**TASK DATA:**
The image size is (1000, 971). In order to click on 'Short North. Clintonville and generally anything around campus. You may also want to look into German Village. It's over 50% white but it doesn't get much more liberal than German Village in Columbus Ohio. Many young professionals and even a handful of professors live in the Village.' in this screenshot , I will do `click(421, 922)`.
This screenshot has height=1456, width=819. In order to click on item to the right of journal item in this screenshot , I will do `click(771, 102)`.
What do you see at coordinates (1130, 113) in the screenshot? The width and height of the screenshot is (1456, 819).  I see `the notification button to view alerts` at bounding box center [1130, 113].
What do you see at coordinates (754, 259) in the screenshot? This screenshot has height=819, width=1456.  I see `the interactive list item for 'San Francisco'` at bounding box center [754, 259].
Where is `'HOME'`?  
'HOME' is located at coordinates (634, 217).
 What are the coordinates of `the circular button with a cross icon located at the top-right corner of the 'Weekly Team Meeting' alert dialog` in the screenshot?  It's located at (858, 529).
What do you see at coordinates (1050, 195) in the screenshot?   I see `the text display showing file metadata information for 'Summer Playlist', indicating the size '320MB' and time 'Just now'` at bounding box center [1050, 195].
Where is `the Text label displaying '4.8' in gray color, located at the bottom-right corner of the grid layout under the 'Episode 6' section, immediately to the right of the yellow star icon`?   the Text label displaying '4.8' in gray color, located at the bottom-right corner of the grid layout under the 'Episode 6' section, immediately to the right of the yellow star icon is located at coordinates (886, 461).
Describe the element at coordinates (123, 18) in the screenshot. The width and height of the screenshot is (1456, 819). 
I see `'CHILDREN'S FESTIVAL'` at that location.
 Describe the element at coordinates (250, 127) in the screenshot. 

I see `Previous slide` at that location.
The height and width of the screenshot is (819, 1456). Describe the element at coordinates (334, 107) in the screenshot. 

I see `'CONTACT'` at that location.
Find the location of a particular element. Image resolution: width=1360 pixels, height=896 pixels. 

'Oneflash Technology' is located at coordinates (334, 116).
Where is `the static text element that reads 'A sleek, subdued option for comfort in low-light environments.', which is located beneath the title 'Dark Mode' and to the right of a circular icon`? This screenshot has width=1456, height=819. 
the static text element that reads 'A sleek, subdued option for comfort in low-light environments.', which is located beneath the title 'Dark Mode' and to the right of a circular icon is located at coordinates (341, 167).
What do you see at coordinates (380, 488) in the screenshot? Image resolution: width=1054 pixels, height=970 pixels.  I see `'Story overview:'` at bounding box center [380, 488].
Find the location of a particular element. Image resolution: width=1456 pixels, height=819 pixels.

**WRITTEN INSTRUCTION:**
From the items above, pull out every line containing the word "static" and copy each one unchanged.

**TASK SOLUTION:**
Where is `the static text element that reads 'A sleek, subdued option for comfort in low-light environments.', which is located beneath the title 'Dark Mode' and to the right of a circular icon`? This screenshot has width=1456, height=819. 
the static text element that reads 'A sleek, subdued option for comfort in low-light environments.', which is located beneath the title 'Dark Mode' and to the right of a circular icon is located at coordinates (341, 167).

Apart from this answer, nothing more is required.